Common: Santa Cruz striped agave
Family: Agavaceae
Origin: Range is from southeastern Arizona to Sonora, Mexico. Plants occur on rocky slopes in semi-desert grassland from southern Arizona to Sonora, Mexico, limited by mining and road construction, habitat degradation due to grazing, and illegal collection. Occurs at elevations from 1100 to 2400 meters.
Sun: Full sun to partial shade
Water: Infrequent water. Plants shrivel from serious drought but plump up again when watered or rained on.

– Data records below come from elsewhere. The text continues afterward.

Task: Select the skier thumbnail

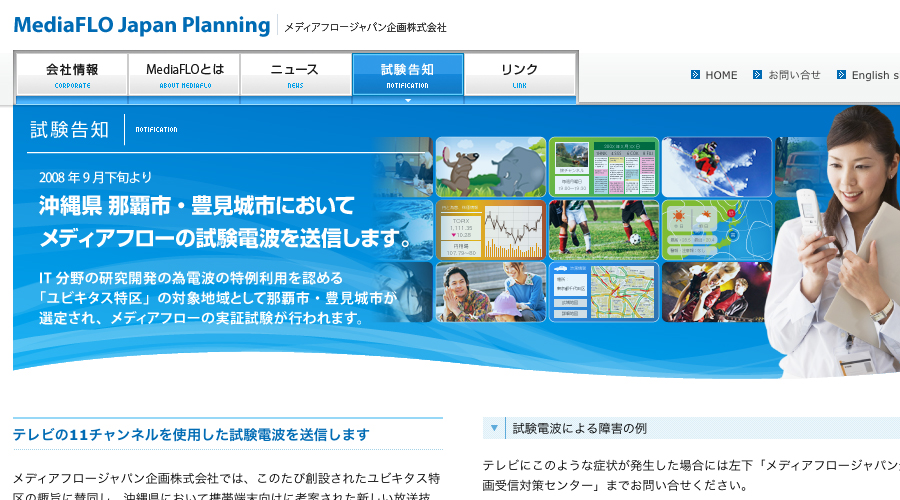Action: coord(717,167)
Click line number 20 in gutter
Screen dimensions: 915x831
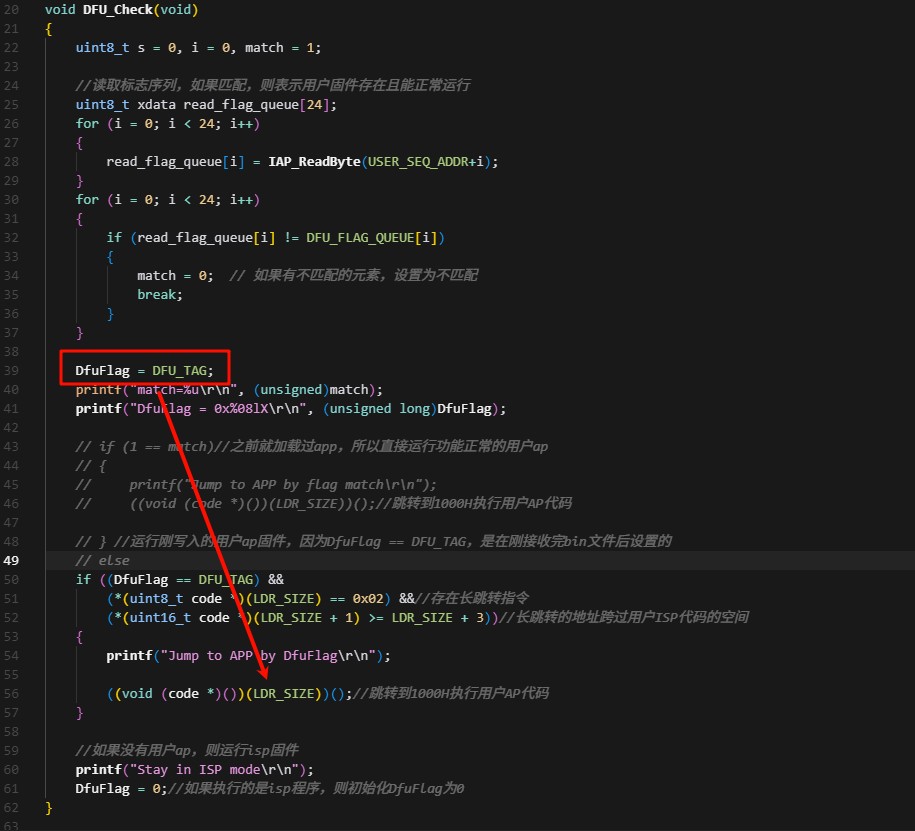point(11,10)
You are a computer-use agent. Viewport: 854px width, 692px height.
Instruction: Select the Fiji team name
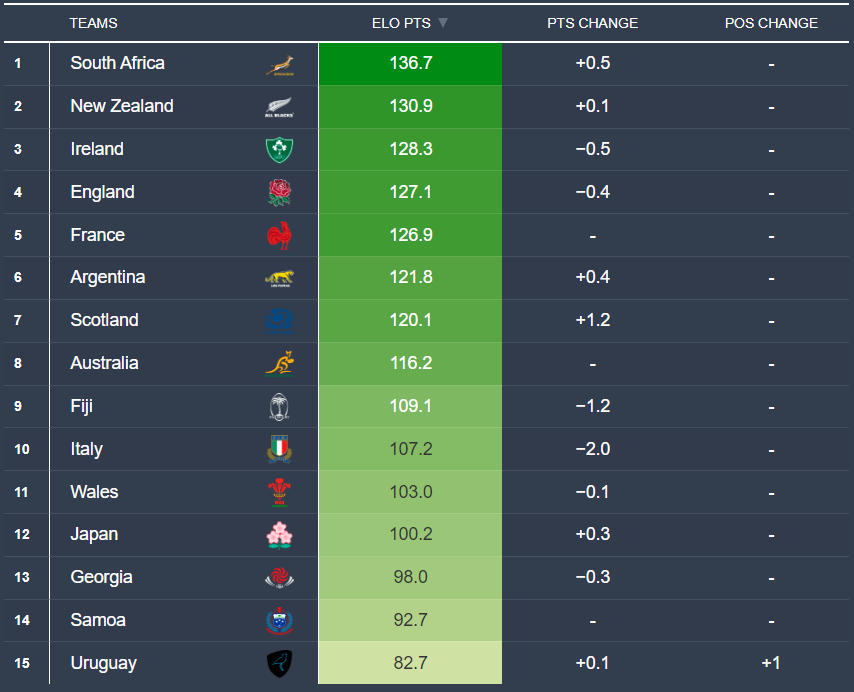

Leaves are 6 to 20 cm long, 0.8 to 2 cm wide, dark green in color with white bud imprinting above and below.

Leaf margins are smooth with conspicuous white fibers. Minute teeth near the leaf base.

Flower stalk is 1 to 2.5 meters tall, slender and green to reddish in color. Flowers are cream to pale yellow, in clusters of 2 to 4, and only 14 to 27 mm long. Named for its small flowers, the smallest in the genus.

Seed capsules are 6 to20 mm long and wide, half-round and wedge-shaped. Plants offset freely, flowering between the ages of 10 to 25 years.

Agave parviflora has lost its protected status under the Endangered Species Act. It was formerly listed as Category 2, which has been eliminated.